Exercise instructions: Write the next part of the passage below on Elliot Lake's history in 1957, starting right after its final sentence.

──────── Selected passage ────────

Bits and Pieces from Elliot Lake’s History 1957

The hills swarmed with contractors blasting roads, sinking shafts and raising mills. Never before in the history of Canada has so much money been spent so quickly in one place.

Every single piece of equipment for the miners, mills, homes and businesses had to be carried by tractor and truck into Elliot Lake. At first the road was only a dusty ribbon of dirt, so narrow that every stalled vehicle had to be rolled over the edge to allow the traffic to pass. A traffic count showed that over a 24-hour period the flow averaged 50 trucks an hour, one every 72 seconds.

In 1958, their first full year of production, the mines earned a staggering two hundred million dollars, boosting uranium into first place among Canadian metals. The work at the townsite was at frantic pace. Materials and labour desperately short at times, a priest Father R.H. Farrell poured the cement for his church. A bull-dozer levelling bushes, runs over a large black bear in the area that was wilderness only a few months ago.

──────── Data excerpts ────────

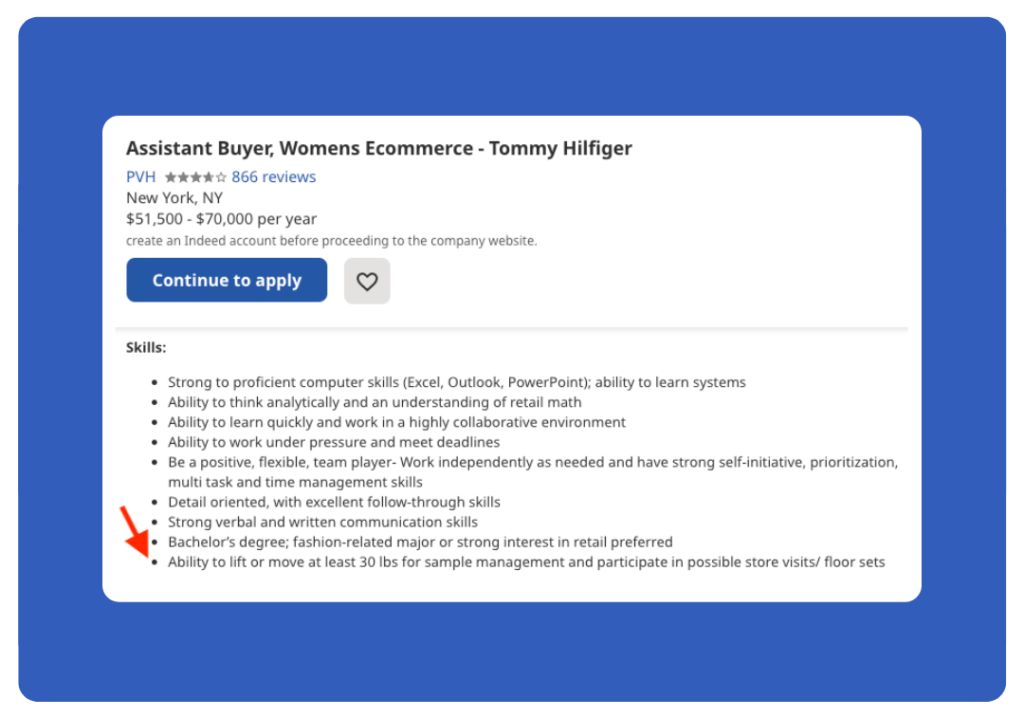This screenshot has height=717, width=1024.
Task: Click the retail math analytical bullet
Action: (x=374, y=402)
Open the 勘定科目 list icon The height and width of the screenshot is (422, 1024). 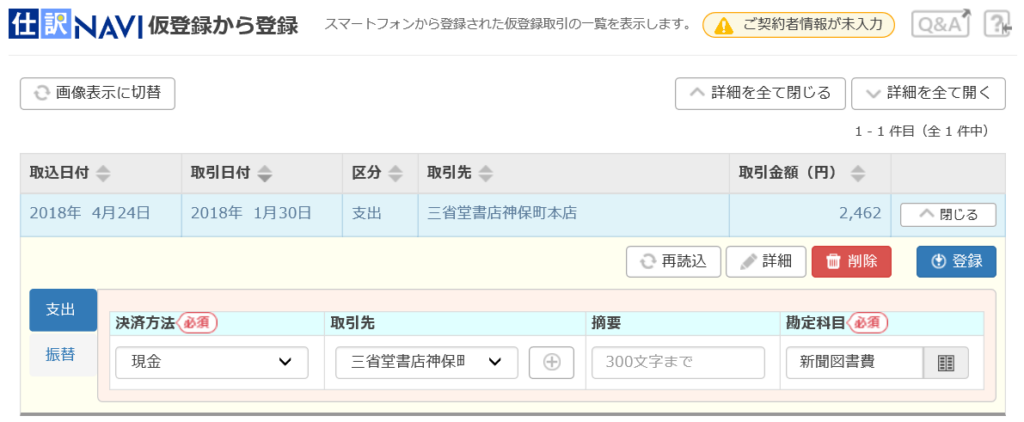click(x=946, y=363)
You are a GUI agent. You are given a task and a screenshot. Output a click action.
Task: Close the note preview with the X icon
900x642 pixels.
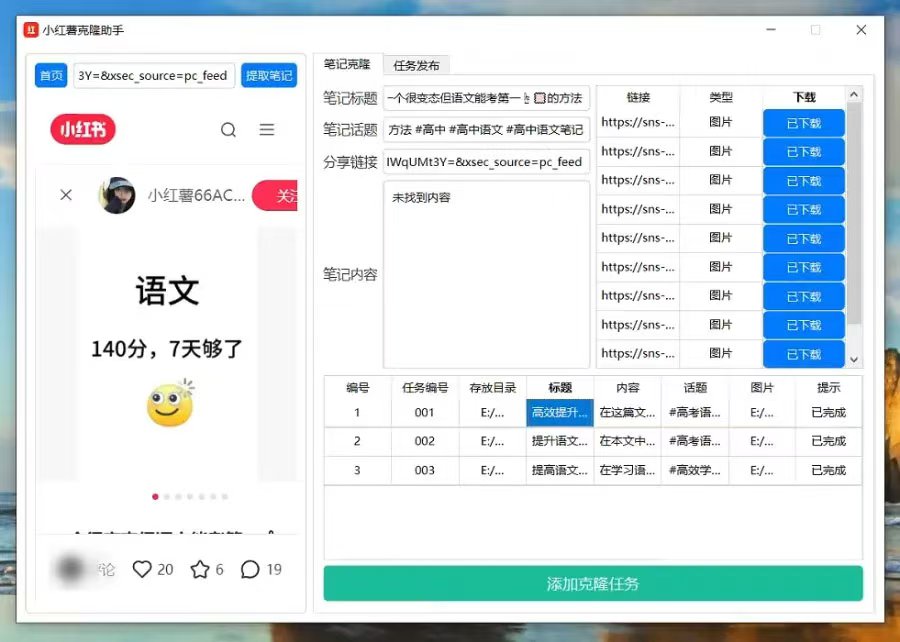66,194
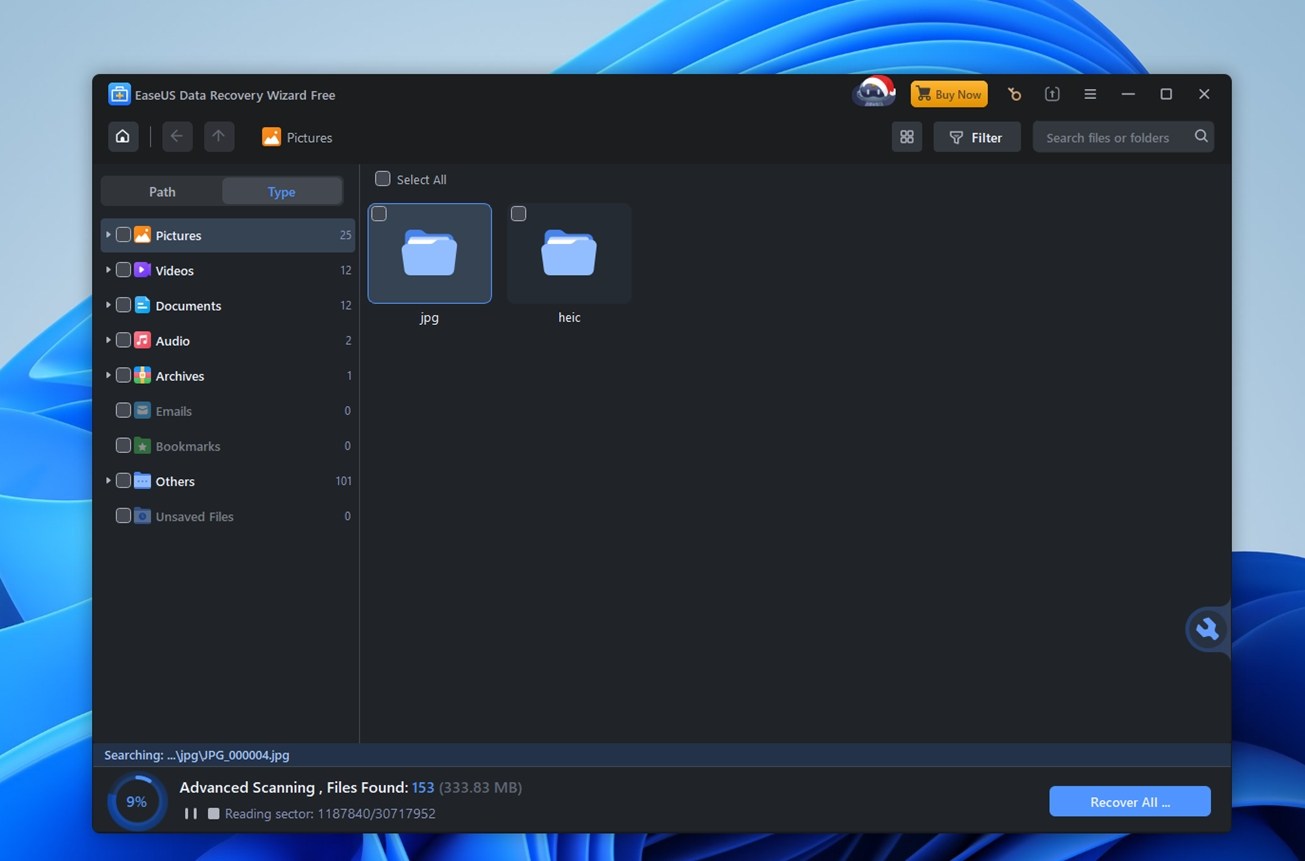Stop the scan with the square icon
The height and width of the screenshot is (861, 1305).
click(x=213, y=814)
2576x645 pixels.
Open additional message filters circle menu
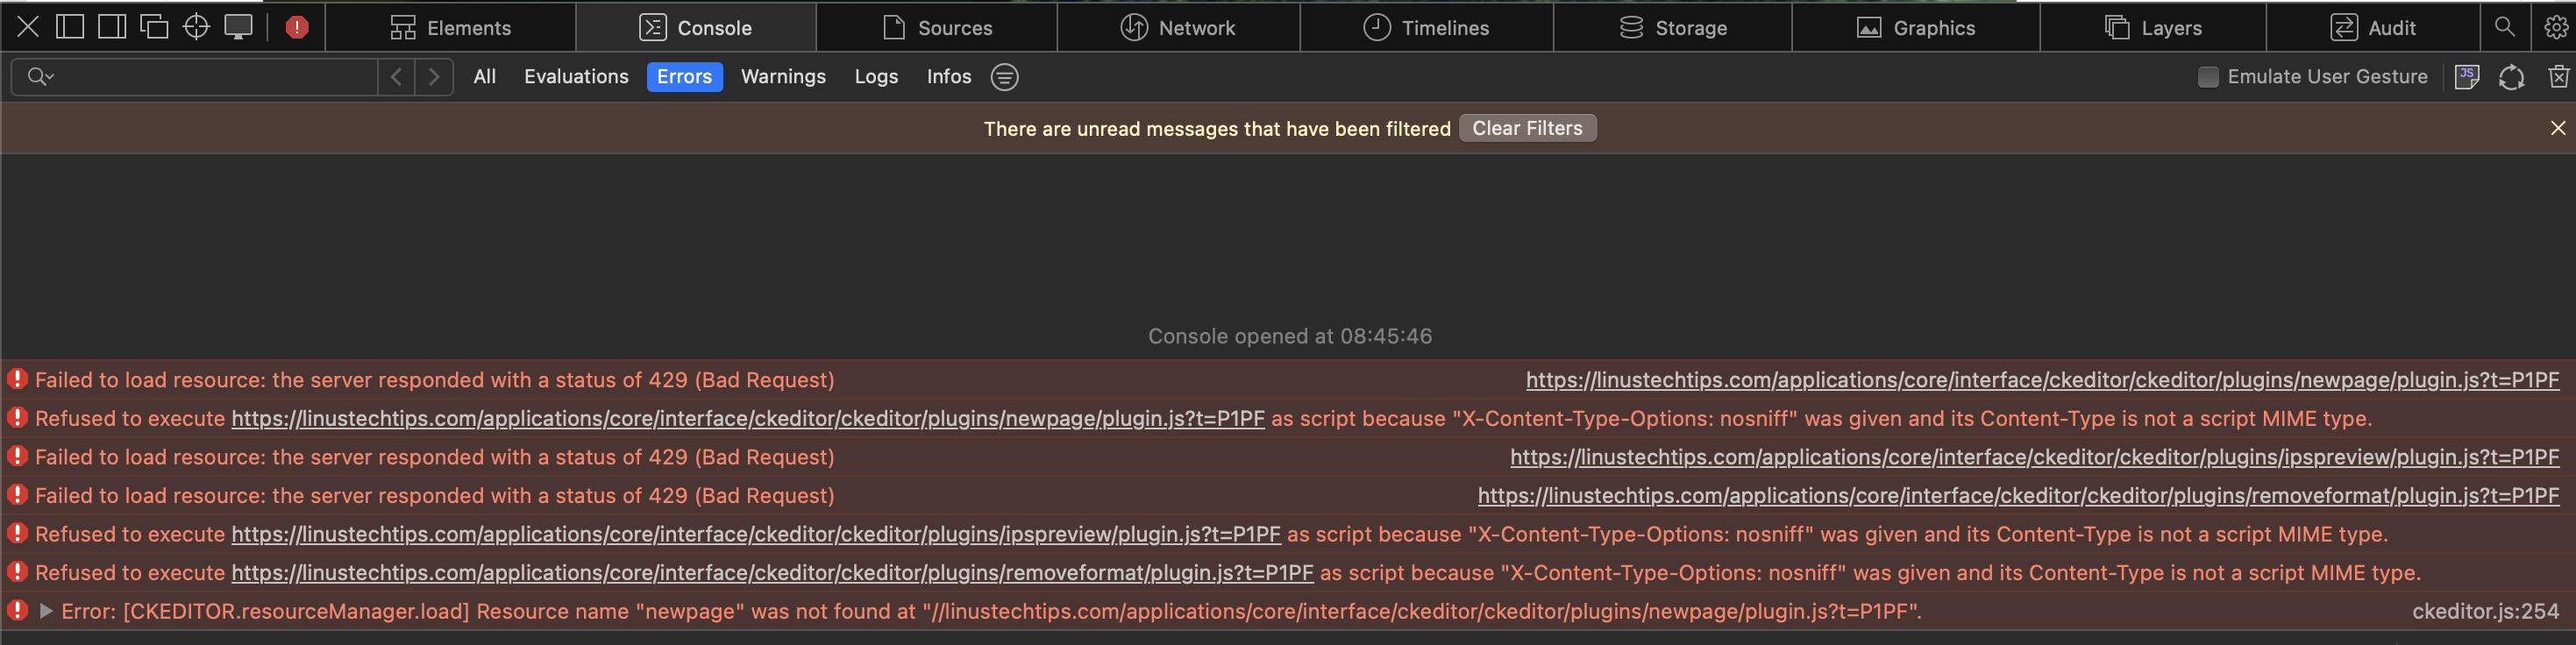1004,77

────────

Response for this exercise:
“Along this stretch of road”, said Ontario Mines Minister Philip Kelly “we have greater wealth than Columbus ever dreamed of.”

Bits and pieces from Elliot Lake’s History 1964

A crushing blow for Elliot Lake was delivered. In November 1959 word came from Washington that no further build-up of uranium stockpiles was necessary. The effects were almost immediate. 1960 saw the closure of five uranium mines in the Elliot Lake area. The population dropped from a high of perhaps 28,000 to 6,000 in the early 1960’s, a bitter pill for many residents and small business operators. Empty houses and boarded up business premises were the sign of the times, but Elliot Lake refused to die. A real effort was made to keep the community alive.

The Elliot Lake Centre for Continuing Education was established. The Canadian Government in 1966 began a stock-pile program. Tourist industry was promoted and with the help of one of the mining companies a Nuclear Museum was created.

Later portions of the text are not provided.